The Saudis racked up the pressure just before Christmas by saying they would not change strategy even if the price dropped to $20.
Oil was still north of $70 when OPEC met, then continued to fall in the wake of the decision to maintain production. By 22nd December, when Naimi issued his blunt warning, Brent was trading at around $60.
With the threat of maintaining this strategy, even to as low as $20, there is a danger, this is perceived by the markets, as a target for stage 1 of the end game.
Things are not quite as simple as that, and the Saudis know it. Naimi was, in his December remarks, racking up the pressure to shorten what could be a protracted long-term play, as producers do not face the immediate consequences of the falling oil price.
Oil producers hedge production output so they have protection if the oil price moves against them. Most will not feel the effects for months and some well into 2015. They have some space to adapt to the new conditions and they are fighting back. Rather than wait till the hedges protecting them run out ‘they are cashing in well-placed hedges to increase the number of future barrels hedged’, according to Reuters.
For companies with strong balance sheets, operating in a sector with volatile market prices, they have the capacity to protect their core production units. Investment decisions are based on long-term production cycles and variable market prices over that cycle.
A shake out, none-the-less, is on the cards and I will deal with that in a future article.
Many reasons have been attached to the Saudi position. Any geopolitical considerations are a side issue. Saudi Arabia had 15.8% of world oil proven reserves at the end of 2013.
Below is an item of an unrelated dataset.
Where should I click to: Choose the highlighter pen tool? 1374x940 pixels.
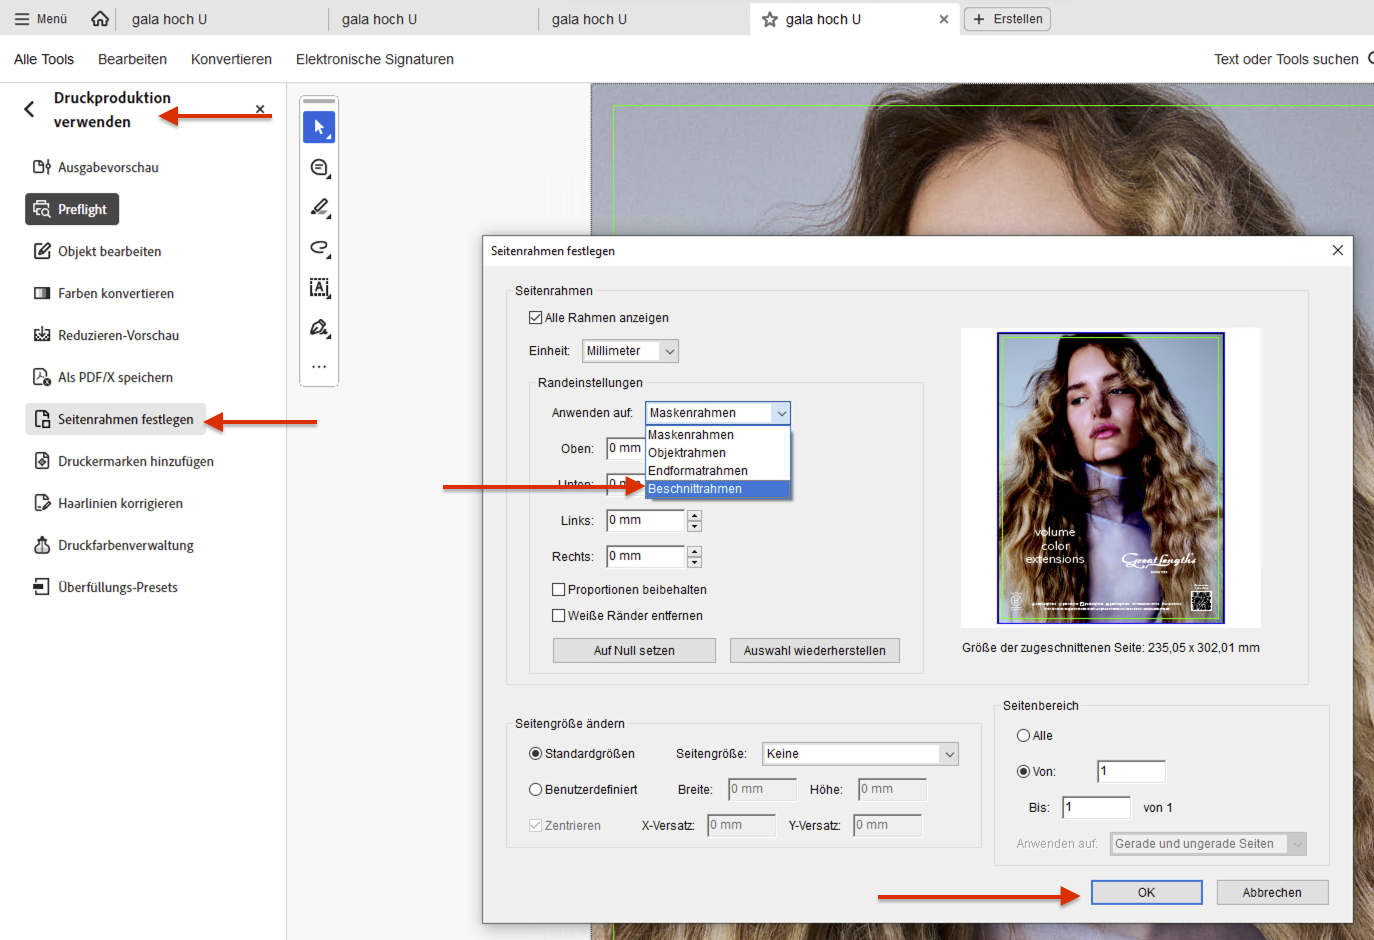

They know renewables and non fossil fuels are set to capture a larger market share in the long run with prices on a downward trend, even if temporally threatened by the oil price slump. They have had a long sustained period of supernormal profits and can afford this game play in the interest of maximising gains from reserves.
The UK, in contrast, has 1% of proven reserves – 90% of it in Scottish waters. We are a much smaller player. Neither the UK today nor an independent Scotland – had that been our decision – would have the muscle to play global oil politics on this scale, but we would still have a decent hand in the game.
The chart of long-term Brent crude prices shows that much of the present production was put in place against the background of much lower oil prices. New investment in maximising recovery is helped by tax breaks. Even old fields like BP’s Andrew field are secure. Andrew, first brought onstream in 1996, was linked with satellite Kinnoull, discovered in 2008. Andrew restarted production in October 2014 and Kinnoul produced its first oil in December.
Clare discovered in 1977 did not go into development until 2001. The first oil started to flow in February and has already produced around 100 million barrels. Clare is expected to continue producing until 2028. The second phase is Clare Ridge with 640 million recoverable barrels according to BP. Clare ridge will use ‘Losal’ technology – low salinity injection. Losal increases the release of oil from the substrata, pushing it to the production wells with a 40% gain in recovery levels. Clare Ridge has an expected life until 2050, but even more significant is the cost of production claimed for Clare Ridge at $3 per barrel.
The North Sea can clearly face up to the challenges ahead. Overall, our production cost base is much higher, but we are far from being the amongst the highest cost production countries.
Like other producer countries we will be affected by lower oil prices, whether that be for the short or medium term. Investment decisions are made on a long timescale and our asset base is strong and in survival mode. Never the less there will be an impact on companies that do have not the resources to sit out the price fall if their hedging positions run out before price recovery.
The Saudis are playing a dangerous game. Weak economic global recovery is not helped by the potential destabilisation of high cost producer countries and can only add to growing geopolitical tensions.